(Stored records)
# # # #
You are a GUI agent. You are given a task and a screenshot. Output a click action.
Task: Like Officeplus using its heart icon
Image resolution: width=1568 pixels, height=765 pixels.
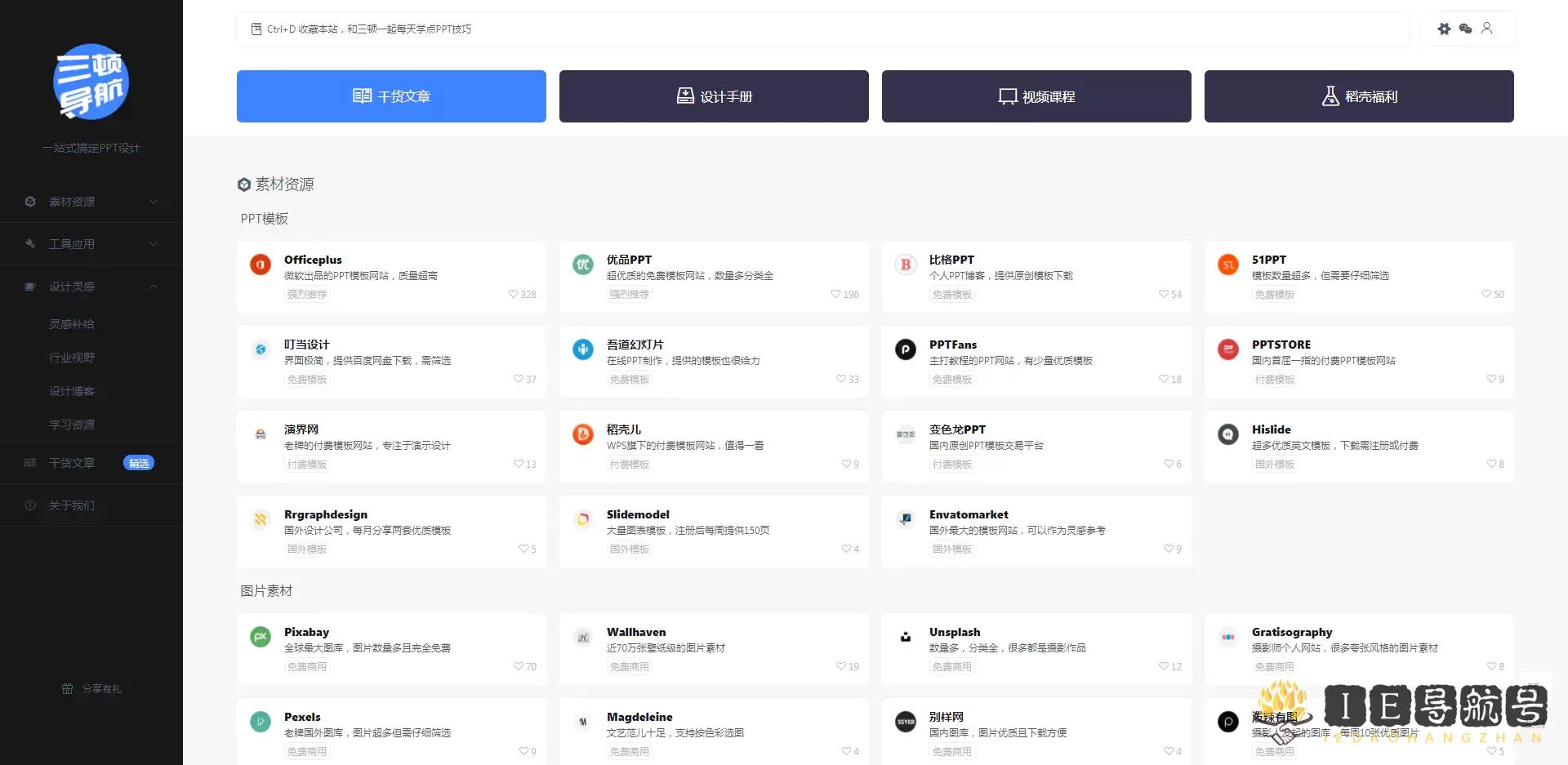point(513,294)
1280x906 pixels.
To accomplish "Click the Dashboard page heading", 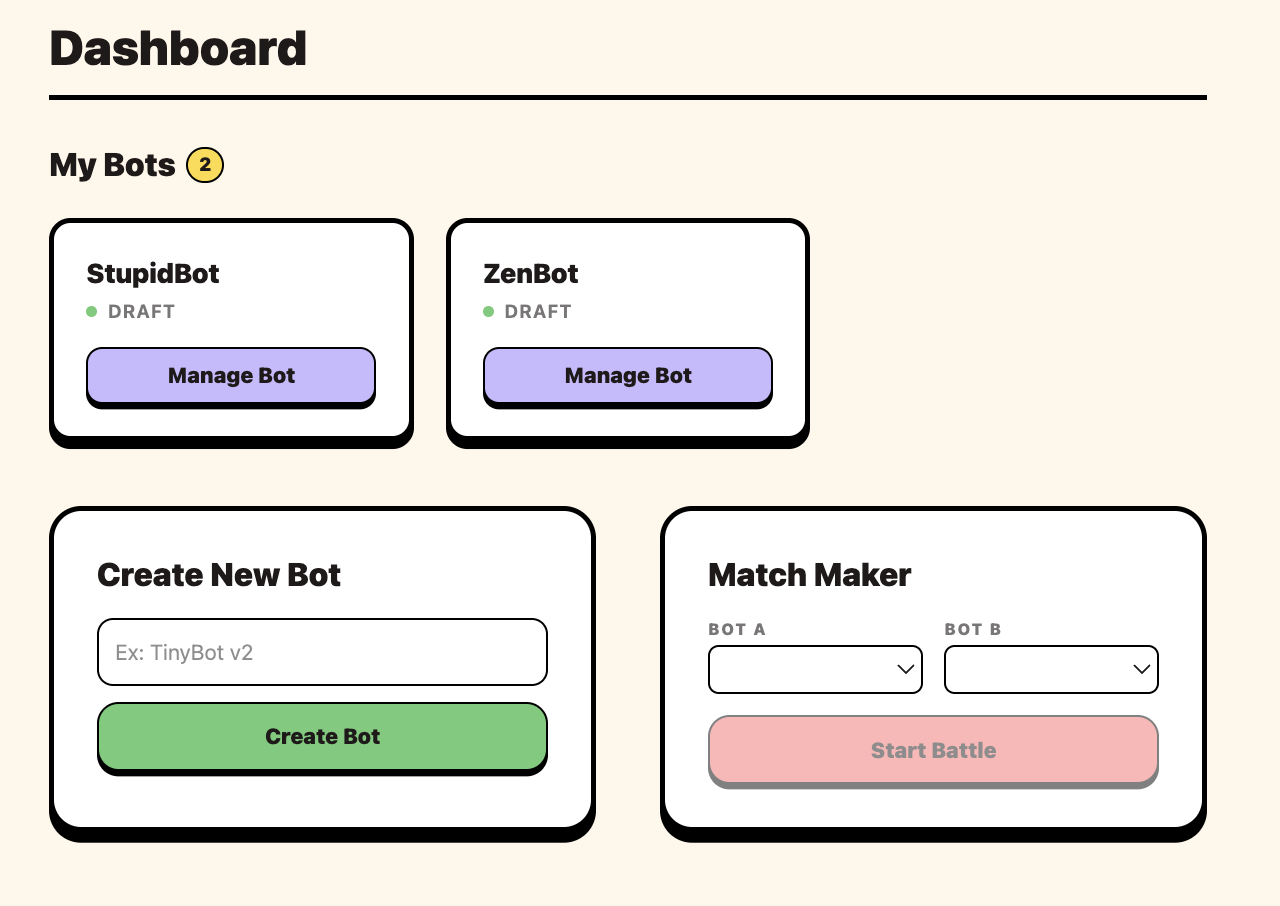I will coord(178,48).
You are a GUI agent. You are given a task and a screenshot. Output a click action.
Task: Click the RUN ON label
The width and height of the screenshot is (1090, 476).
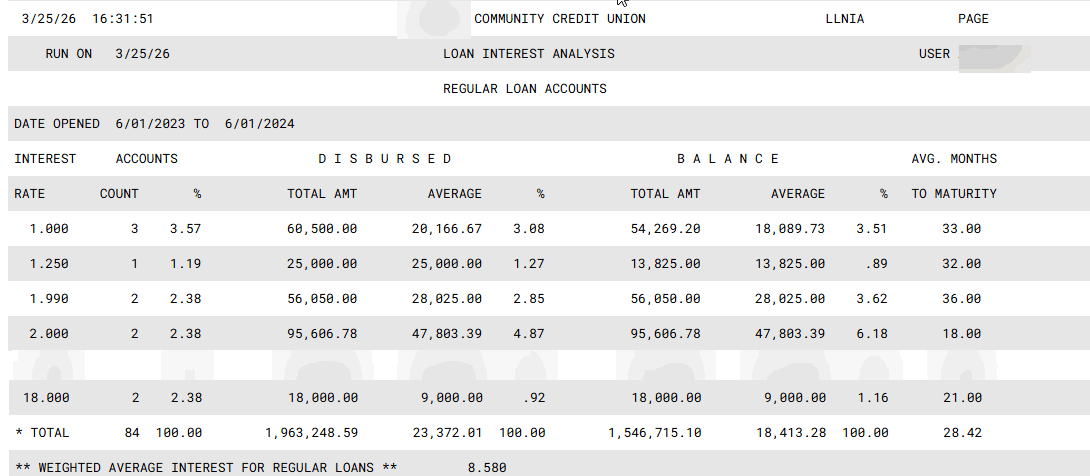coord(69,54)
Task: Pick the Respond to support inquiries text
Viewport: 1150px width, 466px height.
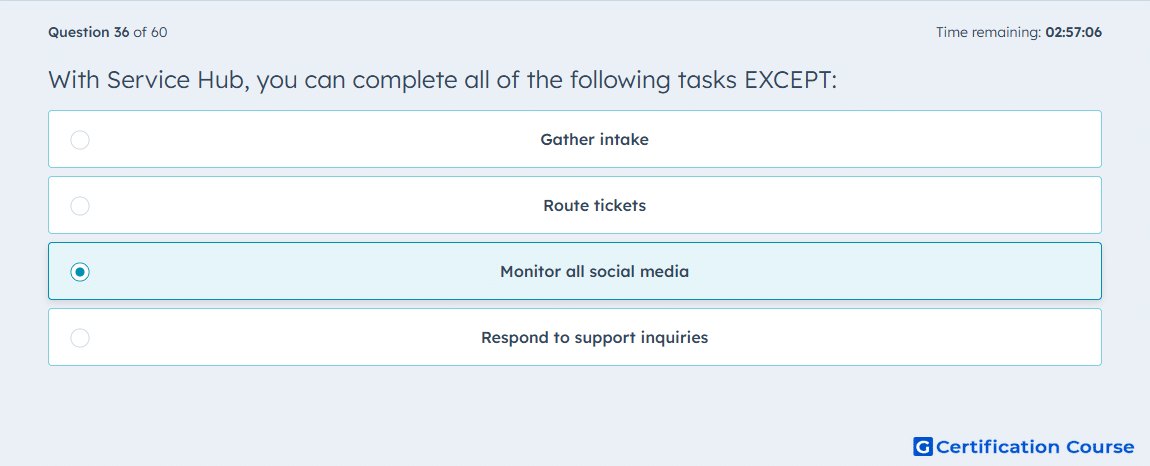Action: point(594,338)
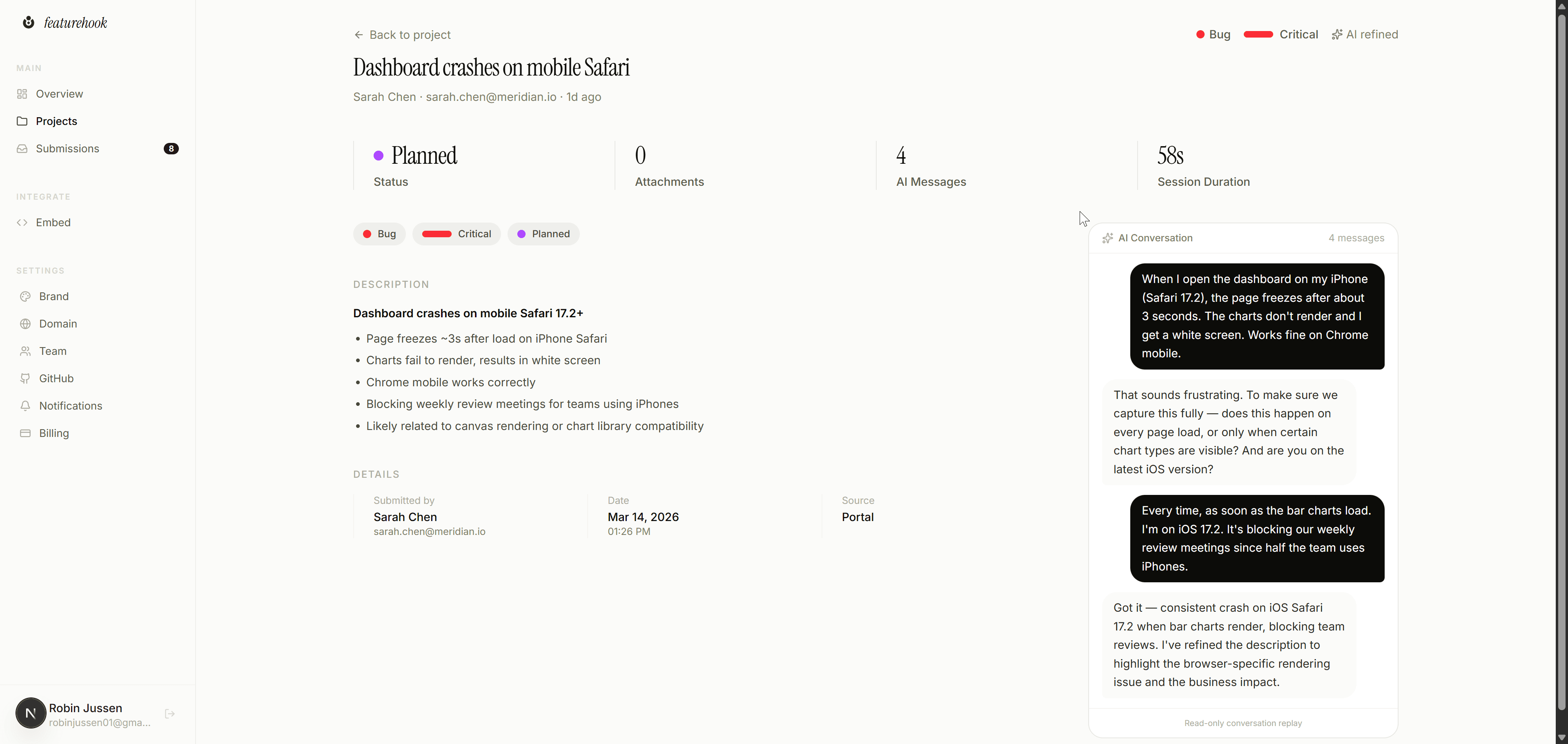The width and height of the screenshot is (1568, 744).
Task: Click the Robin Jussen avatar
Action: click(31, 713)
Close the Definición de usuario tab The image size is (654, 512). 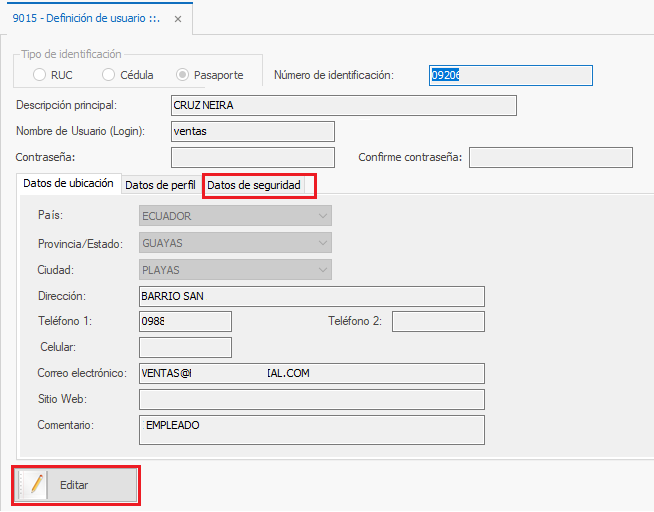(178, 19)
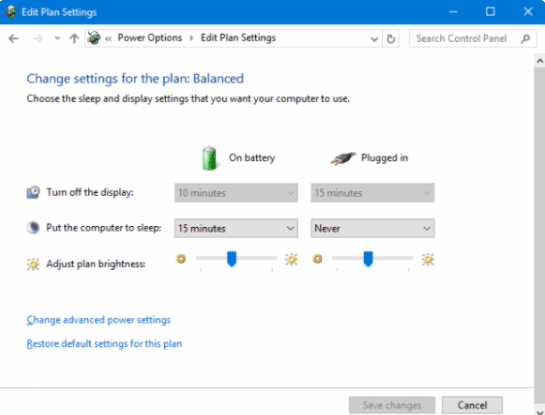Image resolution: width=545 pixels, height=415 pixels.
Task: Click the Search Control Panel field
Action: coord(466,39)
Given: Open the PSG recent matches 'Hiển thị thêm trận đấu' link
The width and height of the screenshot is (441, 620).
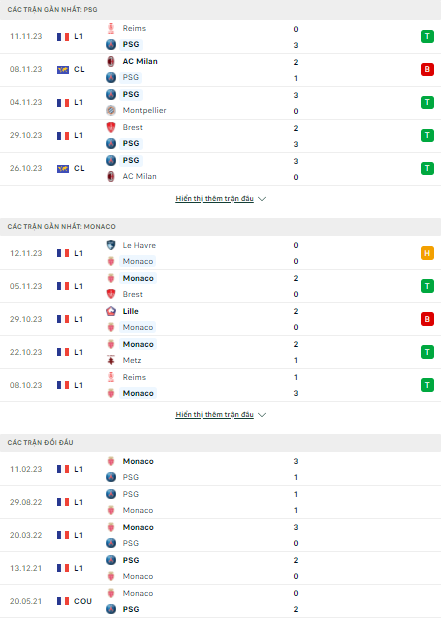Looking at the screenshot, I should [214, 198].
# # # #
Problem. Starting at the line where "The width and height of the screenshot is (441, 620)." appears, restate every line through the end of the records above exactly, but omit the pictures.

Your response.
The width and height of the screenshot is (441, 620).
Looking at the screenshot, I should [214, 198].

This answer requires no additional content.